Notation for ordinary and ridge regression

Question

I'm trying to obtain an estimator $f(x)=y$ where $x \in \mathbb{R}^{D_1}$ and $y \in \mathbb{R}^{D_2}$, both are column vectors. So my training set $X$ and $Y$ are data matrices of size $D_1 \times N$ and $D_2 \times N$, respectively, where $N$ is the number of samples, and $D$'s are the input (feature) and output dimensions.

So I want to learn $\beta$ that gives $\beta x \sim y$ in a least-squares fashion. I was doing this in MATLAB simply by beta_hat = Y * pinv(X); and it seems like working without a problem.

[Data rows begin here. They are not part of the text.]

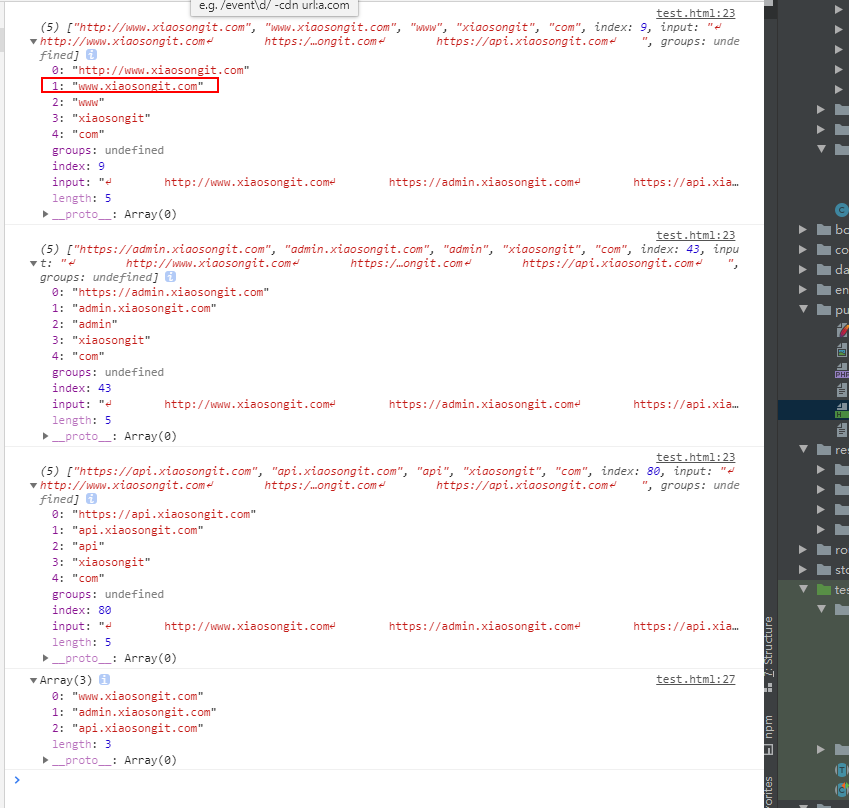Click info icon after second array's 'undefined]' text
The width and height of the screenshot is (849, 808).
coord(170,277)
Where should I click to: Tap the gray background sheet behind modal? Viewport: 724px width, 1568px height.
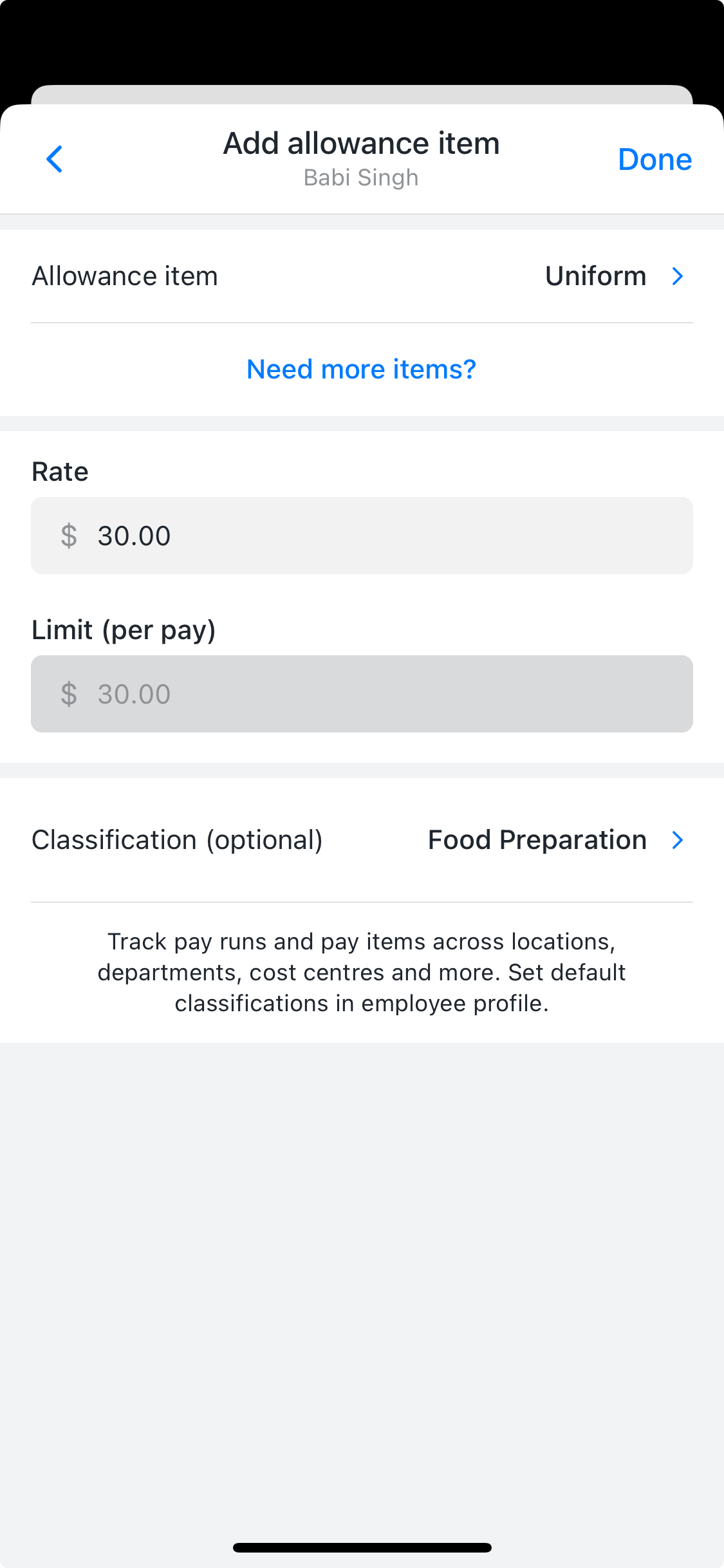tap(362, 94)
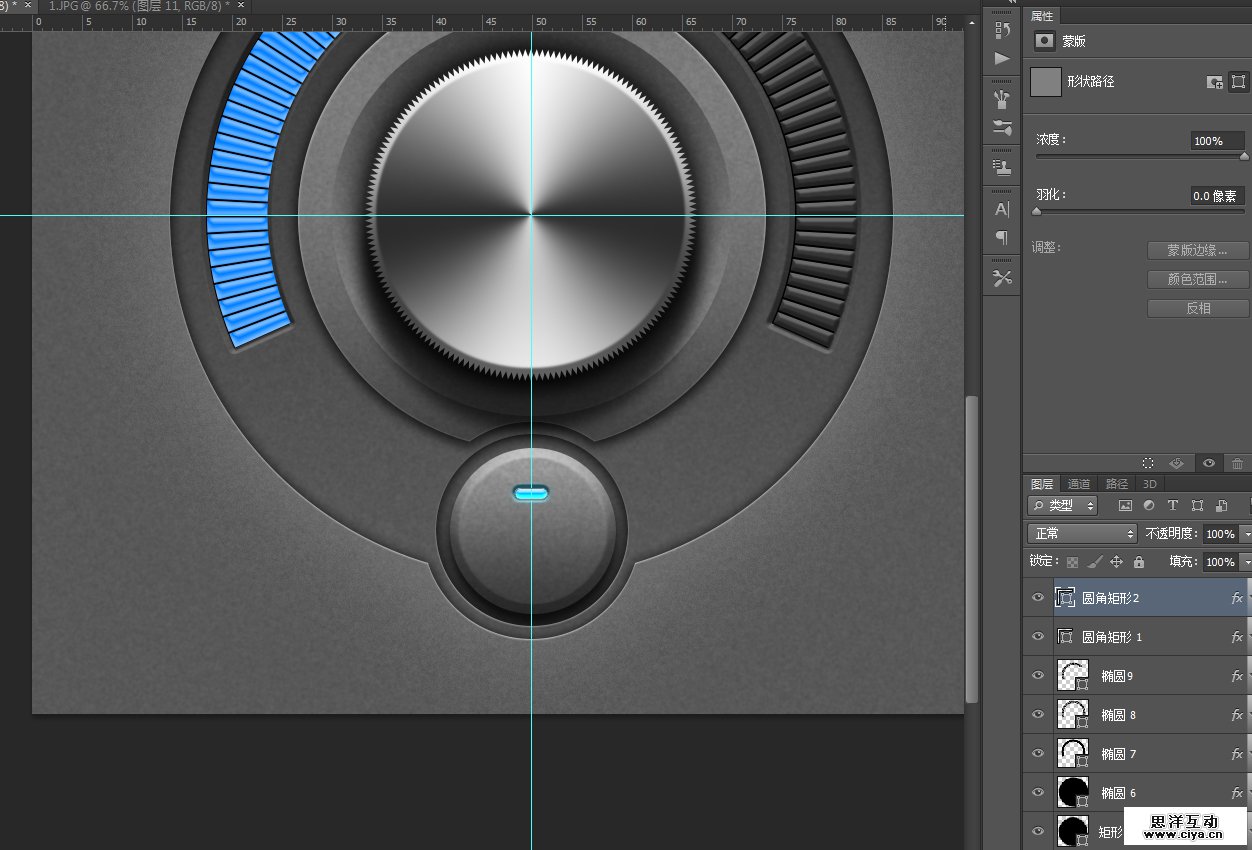This screenshot has height=850, width=1252.
Task: Open the Actions panel play icon
Action: pos(1001,59)
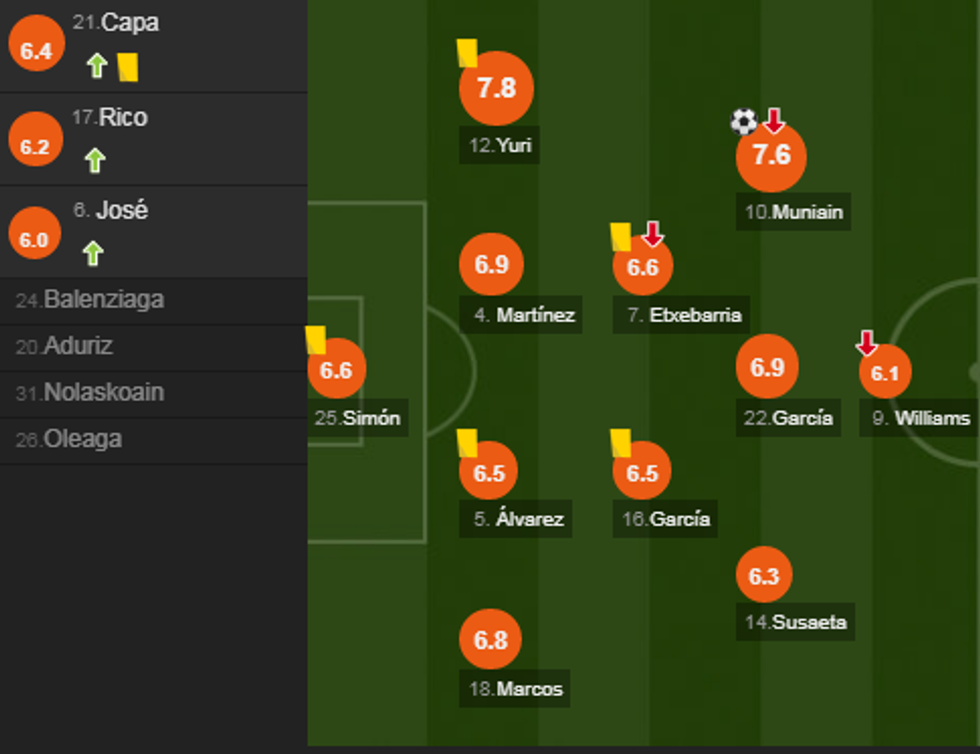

Though I want to ask, is this correct?

My question:

Now I want to implement this without pinv because I want to add regularization to it, so I came up with this solution (this is without regularization) : $\hat \beta = Y (X^TX)^{-1}X^T$ is this correct? It also works but MATLAB complains about this :

Warning: Matrix is close to singular or badly scaled. Results may be inaccurate. RCOND =  2.565271e-20.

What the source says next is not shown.